>>
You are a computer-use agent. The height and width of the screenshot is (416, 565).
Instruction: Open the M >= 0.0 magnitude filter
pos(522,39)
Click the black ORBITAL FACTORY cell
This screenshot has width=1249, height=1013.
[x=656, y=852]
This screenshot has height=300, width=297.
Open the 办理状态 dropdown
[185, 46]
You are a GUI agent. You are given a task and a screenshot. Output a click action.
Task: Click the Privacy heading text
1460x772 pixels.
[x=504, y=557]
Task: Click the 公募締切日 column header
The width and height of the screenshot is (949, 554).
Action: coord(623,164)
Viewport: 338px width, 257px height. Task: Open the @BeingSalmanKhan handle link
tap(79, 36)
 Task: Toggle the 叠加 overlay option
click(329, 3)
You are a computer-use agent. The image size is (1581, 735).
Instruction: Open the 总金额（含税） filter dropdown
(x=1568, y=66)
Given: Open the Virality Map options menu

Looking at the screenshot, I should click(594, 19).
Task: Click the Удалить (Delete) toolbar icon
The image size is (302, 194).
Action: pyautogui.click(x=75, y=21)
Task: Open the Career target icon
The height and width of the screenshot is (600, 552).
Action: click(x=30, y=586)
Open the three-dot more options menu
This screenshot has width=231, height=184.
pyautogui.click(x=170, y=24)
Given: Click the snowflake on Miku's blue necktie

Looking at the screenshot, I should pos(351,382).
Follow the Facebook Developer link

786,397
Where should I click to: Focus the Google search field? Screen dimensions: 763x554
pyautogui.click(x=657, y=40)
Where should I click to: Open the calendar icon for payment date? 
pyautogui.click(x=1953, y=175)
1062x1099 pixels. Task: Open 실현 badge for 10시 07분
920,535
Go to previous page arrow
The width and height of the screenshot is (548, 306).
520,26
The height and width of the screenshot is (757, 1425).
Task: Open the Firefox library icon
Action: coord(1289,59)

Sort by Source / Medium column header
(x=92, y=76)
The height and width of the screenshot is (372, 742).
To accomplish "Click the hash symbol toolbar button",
<<
## REQUIRED WORK
Keep every word as given and return the full listing.

## EXERCISE ANSWER
You are a computer-use agent. The height and width of the screenshot is (416, 565).
Instruction: Open the M >= 0.0 magnitude filter
pos(522,39)
Click the black ORBITAL FACTORY cell
This screenshot has width=1249, height=1013.
[x=656, y=852]
This screenshot has height=300, width=297.
Open the 办理状态 dropdown
[185, 46]
You are a GUI agent. You are given a task and a screenshot. Output a click action.
Task: Click the Privacy heading text
1460x772 pixels.
[x=504, y=557]
Task: Click the 公募締切日 column header
The width and height of the screenshot is (949, 554).
Action: coord(623,164)
Viewport: 338px width, 257px height. Task: Open the @BeingSalmanKhan handle link
tap(79, 36)
 Task: Toggle the 叠加 overlay option
click(329, 3)
You are a computer-use agent. The image size is (1581, 735).
Instruction: Open the 总金额（含税） filter dropdown
(x=1568, y=66)
Given: Open the Virality Map options menu

Looking at the screenshot, I should click(594, 19).
Task: Click the Удалить (Delete) toolbar icon
The image size is (302, 194).
Action: pyautogui.click(x=75, y=21)
Task: Open the Career target icon
The height and width of the screenshot is (600, 552).
Action: click(x=30, y=586)
Open the three-dot more options menu
This screenshot has width=231, height=184.
pyautogui.click(x=170, y=24)
Given: Click the snowflake on Miku's blue necktie

Looking at the screenshot, I should pos(351,382).
Follow the Facebook Developer link

786,397
Where should I click to: Focus the Google search field? Screen dimensions: 763x554
pyautogui.click(x=657, y=40)
Where should I click to: Open the calendar icon for payment date? 
pyautogui.click(x=1953, y=175)
1062x1099 pixels. Task: Open 실현 badge for 10시 07분
920,535
Go to previous page arrow
The width and height of the screenshot is (548, 306).
520,26
The height and width of the screenshot is (757, 1425).
Task: Open the Firefox library icon
Action: coord(1289,59)

Sort by Source / Medium column header
(x=92, y=76)
The height and width of the screenshot is (372, 742).
To accomplish "Click the hash symbol toolbar button",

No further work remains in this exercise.